He beckoned to the chef d’orchestre, engaged him for a few moments in conversation, poured him out a glass of wine, and slipped something into his hand. Then he recommenced his dinner with a chuckle of satisfaction.
“The little man can play,” he declared. “He has it in his fingers. We shall hear now the waltzes that I love. Ah, Miss Julia, why is this not Paris! Why can I not get up and put my arm around your waist and whisper in your ear as we float round and round in a waltz? Stupid questions! I am too short to dance with you, for one thing, and much too fat, But one loves to imagine. Listen.”
Maraton had already set down his knife and fork. The strains of the waltz had come to him with a queer note of familiarity, a familiarity which at first he found elusive. Then, as the movement progressed, he remembered. Once more he was sitting in that distant corner of the winter garden, hearing every now and then the faint sound of the orchestra from the ballroom. It was the same waltz; alas, the same music was warming his blood! And it was too late now. He had passed into the other world. In his pocket lay the letter which he had received that evening from Mr. Foley—a few dignified lines of bitter disappointment. He was an outcast, one who might even soon be regarded as the wrecker of his own country. And still the music grew and faded and grew again.

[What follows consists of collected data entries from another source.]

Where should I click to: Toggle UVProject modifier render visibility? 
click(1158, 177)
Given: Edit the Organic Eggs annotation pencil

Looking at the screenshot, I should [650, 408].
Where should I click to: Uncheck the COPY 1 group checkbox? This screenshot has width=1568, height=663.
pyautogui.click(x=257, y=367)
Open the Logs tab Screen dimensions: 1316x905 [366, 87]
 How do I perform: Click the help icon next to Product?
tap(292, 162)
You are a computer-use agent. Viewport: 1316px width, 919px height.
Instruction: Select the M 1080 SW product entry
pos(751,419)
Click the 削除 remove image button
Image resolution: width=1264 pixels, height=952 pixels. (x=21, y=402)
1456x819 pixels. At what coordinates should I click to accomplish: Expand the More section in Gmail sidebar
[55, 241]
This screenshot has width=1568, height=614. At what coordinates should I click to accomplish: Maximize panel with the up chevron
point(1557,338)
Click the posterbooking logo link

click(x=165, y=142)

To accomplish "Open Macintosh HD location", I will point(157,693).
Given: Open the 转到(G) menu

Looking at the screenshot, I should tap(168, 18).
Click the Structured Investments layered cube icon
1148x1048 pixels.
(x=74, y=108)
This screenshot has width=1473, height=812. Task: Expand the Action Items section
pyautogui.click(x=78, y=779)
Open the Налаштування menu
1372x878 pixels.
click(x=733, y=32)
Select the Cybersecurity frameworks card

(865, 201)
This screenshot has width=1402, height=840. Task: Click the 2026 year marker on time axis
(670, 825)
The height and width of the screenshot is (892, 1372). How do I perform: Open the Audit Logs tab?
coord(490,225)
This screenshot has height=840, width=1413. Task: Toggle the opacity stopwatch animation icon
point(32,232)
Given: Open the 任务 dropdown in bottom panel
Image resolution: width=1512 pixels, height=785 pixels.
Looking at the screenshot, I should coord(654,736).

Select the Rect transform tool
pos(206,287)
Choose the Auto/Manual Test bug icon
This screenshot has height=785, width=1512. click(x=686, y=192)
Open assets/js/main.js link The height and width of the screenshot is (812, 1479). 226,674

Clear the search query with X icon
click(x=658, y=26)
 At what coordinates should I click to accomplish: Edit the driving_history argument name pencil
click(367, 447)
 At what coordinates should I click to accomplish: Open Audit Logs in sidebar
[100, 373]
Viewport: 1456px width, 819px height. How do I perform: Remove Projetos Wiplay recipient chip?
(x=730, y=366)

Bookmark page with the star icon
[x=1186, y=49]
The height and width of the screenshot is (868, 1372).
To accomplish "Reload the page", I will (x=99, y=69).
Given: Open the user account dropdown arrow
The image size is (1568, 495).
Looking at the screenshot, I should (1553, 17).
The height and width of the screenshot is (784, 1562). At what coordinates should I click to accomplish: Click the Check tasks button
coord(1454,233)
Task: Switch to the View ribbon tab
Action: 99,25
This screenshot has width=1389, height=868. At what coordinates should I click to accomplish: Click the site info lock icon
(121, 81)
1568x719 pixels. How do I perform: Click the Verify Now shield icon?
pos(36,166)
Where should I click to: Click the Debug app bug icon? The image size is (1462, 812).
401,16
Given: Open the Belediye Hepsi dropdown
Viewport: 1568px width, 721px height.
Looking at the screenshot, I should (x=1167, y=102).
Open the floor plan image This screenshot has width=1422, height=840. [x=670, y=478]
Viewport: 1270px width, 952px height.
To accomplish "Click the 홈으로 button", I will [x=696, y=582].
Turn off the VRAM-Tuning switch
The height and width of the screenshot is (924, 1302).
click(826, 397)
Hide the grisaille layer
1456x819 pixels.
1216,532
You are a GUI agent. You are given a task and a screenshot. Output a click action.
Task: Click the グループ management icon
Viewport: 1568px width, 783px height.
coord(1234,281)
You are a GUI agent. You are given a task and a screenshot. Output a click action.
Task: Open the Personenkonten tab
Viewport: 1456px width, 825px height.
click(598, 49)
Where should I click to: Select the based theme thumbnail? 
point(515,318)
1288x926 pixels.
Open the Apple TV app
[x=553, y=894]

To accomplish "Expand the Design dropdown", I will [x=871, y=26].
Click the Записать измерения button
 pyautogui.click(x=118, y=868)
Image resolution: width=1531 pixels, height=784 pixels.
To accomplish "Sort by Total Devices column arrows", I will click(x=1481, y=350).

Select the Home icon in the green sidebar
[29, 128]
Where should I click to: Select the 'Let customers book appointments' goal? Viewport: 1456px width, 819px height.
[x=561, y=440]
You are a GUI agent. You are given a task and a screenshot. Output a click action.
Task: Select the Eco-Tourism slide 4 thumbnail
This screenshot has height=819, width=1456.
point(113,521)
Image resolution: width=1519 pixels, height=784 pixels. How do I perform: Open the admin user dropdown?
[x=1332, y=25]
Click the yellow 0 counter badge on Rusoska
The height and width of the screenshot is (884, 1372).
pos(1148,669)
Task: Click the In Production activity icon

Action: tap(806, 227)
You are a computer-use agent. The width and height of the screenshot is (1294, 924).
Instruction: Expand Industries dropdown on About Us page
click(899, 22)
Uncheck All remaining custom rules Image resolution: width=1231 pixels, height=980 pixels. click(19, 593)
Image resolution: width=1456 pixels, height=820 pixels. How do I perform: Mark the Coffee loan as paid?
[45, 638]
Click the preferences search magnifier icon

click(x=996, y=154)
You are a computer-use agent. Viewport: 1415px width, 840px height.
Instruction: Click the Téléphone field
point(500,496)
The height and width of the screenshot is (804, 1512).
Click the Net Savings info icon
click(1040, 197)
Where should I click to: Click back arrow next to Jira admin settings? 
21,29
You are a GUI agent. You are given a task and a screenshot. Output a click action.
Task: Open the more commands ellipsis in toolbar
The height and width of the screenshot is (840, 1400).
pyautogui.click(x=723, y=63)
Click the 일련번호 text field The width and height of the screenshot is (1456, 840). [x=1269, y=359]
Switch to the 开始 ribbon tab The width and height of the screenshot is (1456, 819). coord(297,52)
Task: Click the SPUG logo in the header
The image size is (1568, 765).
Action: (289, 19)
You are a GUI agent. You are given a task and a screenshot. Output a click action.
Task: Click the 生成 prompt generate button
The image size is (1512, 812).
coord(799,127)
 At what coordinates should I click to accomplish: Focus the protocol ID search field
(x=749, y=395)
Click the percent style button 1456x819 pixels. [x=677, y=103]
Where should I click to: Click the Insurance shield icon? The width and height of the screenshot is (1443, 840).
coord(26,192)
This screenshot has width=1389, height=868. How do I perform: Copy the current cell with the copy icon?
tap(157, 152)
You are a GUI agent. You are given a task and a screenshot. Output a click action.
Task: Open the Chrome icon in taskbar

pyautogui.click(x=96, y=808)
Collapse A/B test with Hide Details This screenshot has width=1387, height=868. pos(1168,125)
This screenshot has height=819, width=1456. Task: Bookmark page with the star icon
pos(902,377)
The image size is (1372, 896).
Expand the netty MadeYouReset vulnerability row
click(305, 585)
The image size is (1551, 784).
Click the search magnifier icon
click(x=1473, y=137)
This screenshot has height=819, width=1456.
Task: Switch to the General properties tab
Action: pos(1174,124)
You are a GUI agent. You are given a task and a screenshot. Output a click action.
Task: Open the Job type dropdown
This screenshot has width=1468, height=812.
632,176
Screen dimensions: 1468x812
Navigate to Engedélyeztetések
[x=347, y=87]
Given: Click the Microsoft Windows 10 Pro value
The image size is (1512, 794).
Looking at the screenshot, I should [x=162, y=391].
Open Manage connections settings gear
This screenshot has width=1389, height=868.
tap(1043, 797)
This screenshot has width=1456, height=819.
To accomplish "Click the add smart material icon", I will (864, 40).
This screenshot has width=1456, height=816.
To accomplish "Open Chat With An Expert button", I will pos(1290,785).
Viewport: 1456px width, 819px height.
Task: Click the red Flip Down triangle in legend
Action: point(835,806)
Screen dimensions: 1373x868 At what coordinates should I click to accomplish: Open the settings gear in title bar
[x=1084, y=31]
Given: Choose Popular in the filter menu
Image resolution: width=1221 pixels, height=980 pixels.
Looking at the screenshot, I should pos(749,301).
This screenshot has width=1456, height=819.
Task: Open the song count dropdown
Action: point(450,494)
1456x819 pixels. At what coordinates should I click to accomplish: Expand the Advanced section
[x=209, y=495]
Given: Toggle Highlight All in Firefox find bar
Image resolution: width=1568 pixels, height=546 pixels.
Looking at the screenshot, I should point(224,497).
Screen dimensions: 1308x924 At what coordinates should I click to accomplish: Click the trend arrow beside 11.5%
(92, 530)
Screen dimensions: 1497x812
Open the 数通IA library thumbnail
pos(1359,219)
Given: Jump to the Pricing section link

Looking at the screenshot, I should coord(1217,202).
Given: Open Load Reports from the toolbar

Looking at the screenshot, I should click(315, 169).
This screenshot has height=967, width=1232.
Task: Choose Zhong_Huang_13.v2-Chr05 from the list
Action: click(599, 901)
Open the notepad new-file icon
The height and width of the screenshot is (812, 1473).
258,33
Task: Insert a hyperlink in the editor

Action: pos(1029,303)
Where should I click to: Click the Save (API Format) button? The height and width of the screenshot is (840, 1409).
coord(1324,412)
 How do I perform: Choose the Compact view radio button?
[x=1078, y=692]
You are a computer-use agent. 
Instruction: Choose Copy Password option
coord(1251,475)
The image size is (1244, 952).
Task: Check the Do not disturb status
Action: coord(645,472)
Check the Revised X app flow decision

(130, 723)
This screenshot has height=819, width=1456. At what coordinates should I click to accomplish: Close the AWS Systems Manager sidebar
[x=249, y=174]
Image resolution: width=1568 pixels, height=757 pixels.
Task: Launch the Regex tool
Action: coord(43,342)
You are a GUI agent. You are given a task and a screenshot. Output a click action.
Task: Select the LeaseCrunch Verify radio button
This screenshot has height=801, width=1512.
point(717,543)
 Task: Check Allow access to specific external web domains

It was late before they had finished dinner, and Maraton took Selingman to one side.
“Remember,” he insisted, “it is a bargain. Before I go north I must see Maxendorf.”
Selingman nodded.
“It is arranged,” he said. “We both agreed that it was better for you not to go to the hotel. Wait.”
He glanced at his watch and nodded.
“Stay with your brother, little one,” he directed, turning to Julia. “We shall be away only a few moments. Come.”
“Where are we going?” Maraton enquired, as they passed through the restaurant and ascended the stairs.
Selingman placed his finger by the side of his nose.
“A plan of mine,” he whispered. “Maxendorf is here, in a private room.”
Selingman hurried his companion into a small private dining-room. Maxendorf was sitting there alone, smoking a cigarette over the remnants of an unpretentious feast. He welcomed them without a smile; his aspect, indeed, as he waved his hand towards a chair, was almost forbidding.
“What do you want with me, Maraton?” he asked. “They tell me—Selingman tells me—there was a word you had to say before you press the levers. Say it, then, and remember that hereafter, the less communication between you and me the better.”
Maraton ignored the chair. He stood a little way inside the room. Through the partially opened window came the ceaseless roar of traffic from the busy street below.
“Maxendorf,” he began, “there isn’t much to be said. You know—Selingman has told you—what my decision is. It took me some time to make up my mind—only because I doubted one thing, and one thing alone, in the world. That one thing, Maxendorf, was your good faith.”